How are NVDD butterfly max profit and max loss calculated?
Max profit equals the wing width minus net debit times 100 (reached when the underlying pins the middle strike); max loss equals the net debit times 100. Two breakevens at lower-wing plus debit and upper-wing minus debit. For the NVDD butterfly priced from the end-of-day chain at a 30-day expiry (ATM IV 46.40%), the computed maximum profit is $124.92 per contract and the computed maximum loss is -$60.00 per contract. Live intraday quotes will differ as the chain moves through the trading session.

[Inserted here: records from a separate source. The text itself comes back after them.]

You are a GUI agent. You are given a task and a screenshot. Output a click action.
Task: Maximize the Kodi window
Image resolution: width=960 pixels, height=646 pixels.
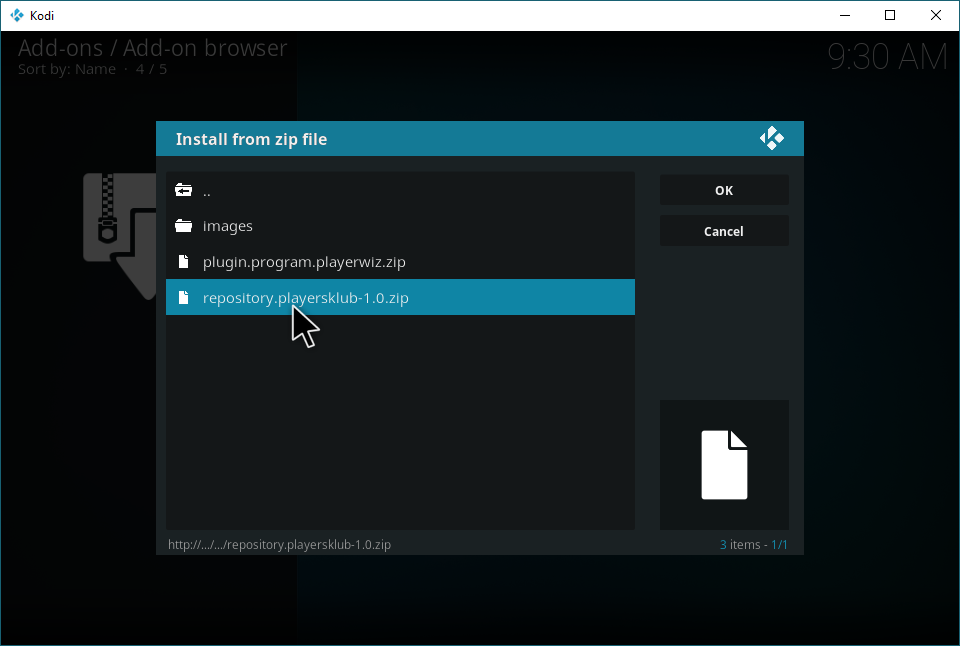click(x=890, y=15)
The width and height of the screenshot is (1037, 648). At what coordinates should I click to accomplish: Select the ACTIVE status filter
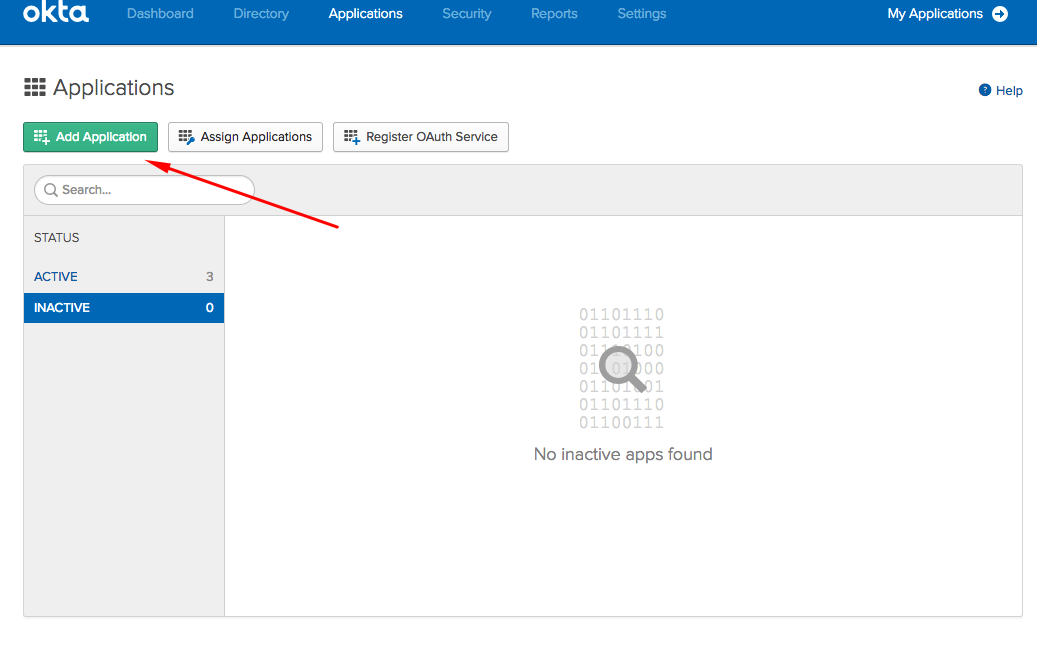click(x=56, y=276)
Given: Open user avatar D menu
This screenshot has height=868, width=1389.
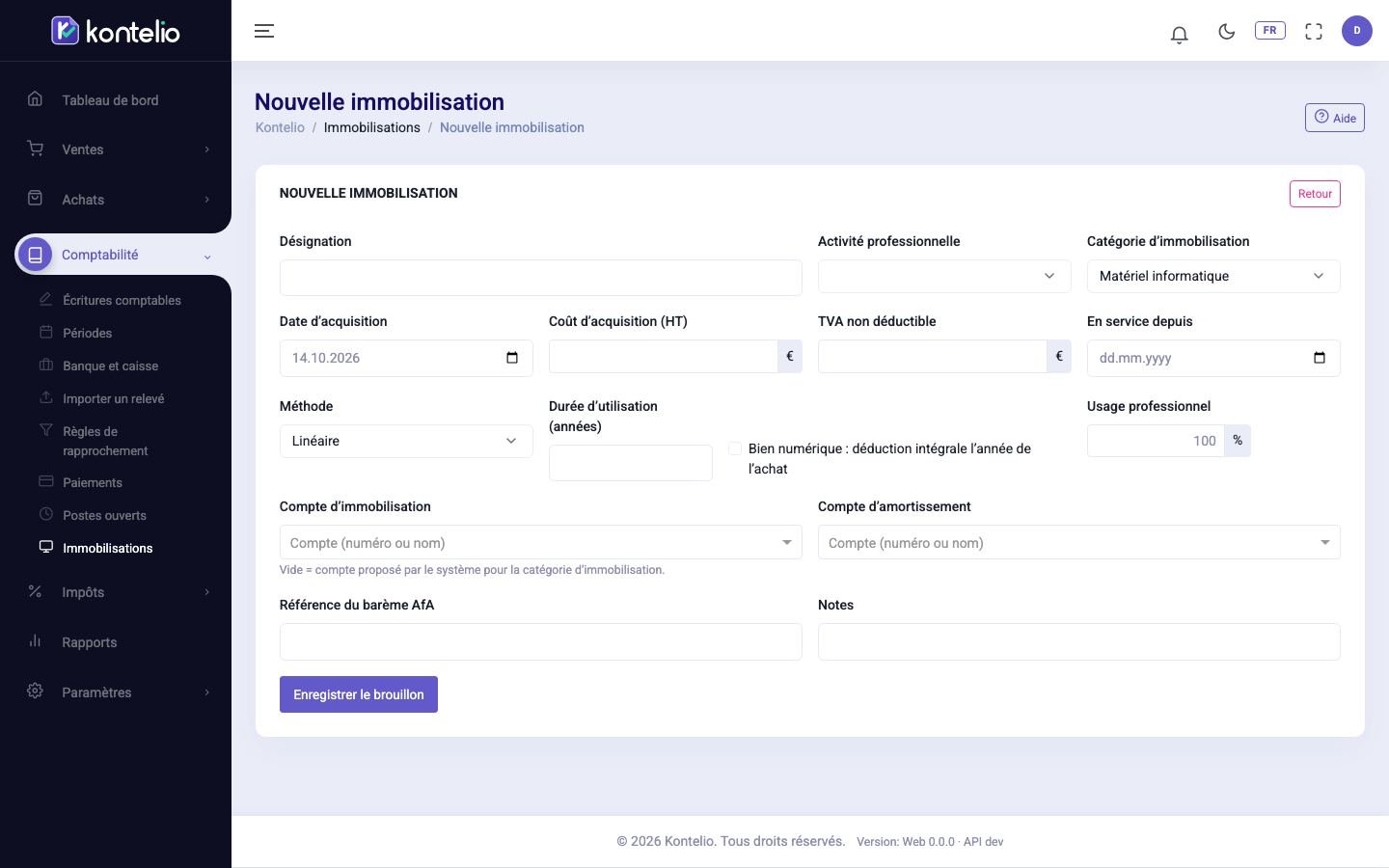Looking at the screenshot, I should (x=1357, y=31).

What is the breakeven for a NVDD butterfly?
The breakeven for the NVDD butterfly priced on this page is roughly $29.60 at expiration, derived from end-of-day chain premiums. Breakeven is the underlying price at which the strategy's P&L crosses zero ignoring transaction costs and assignment risk. The current NVDD market-implied 1-standard-deviation expected move is approximately 13.30%; if the move sits well outside the breakeven distance, the structure's risk-reward becomes correspondingly tighter.
When should you consider a butterfly on NVDD?
Butterflies on NVDD are pinning bets - traders use them when they expect NVDD to settle near a specific level at expiration (often the prior close, a round number, or the max-pain strike) and want defined-risk exposure to that outcome.
How does current NVDD implied volatility affect this butterfly?
NVDD ATM IV is at 46.40% with IV rank near 6.54%, which is on the low end of its 1-year range. Premium-buying structures (long call, long put, debit spreads) are relatively cheap in this regime; premium-selling structures collect less credit per unit risk.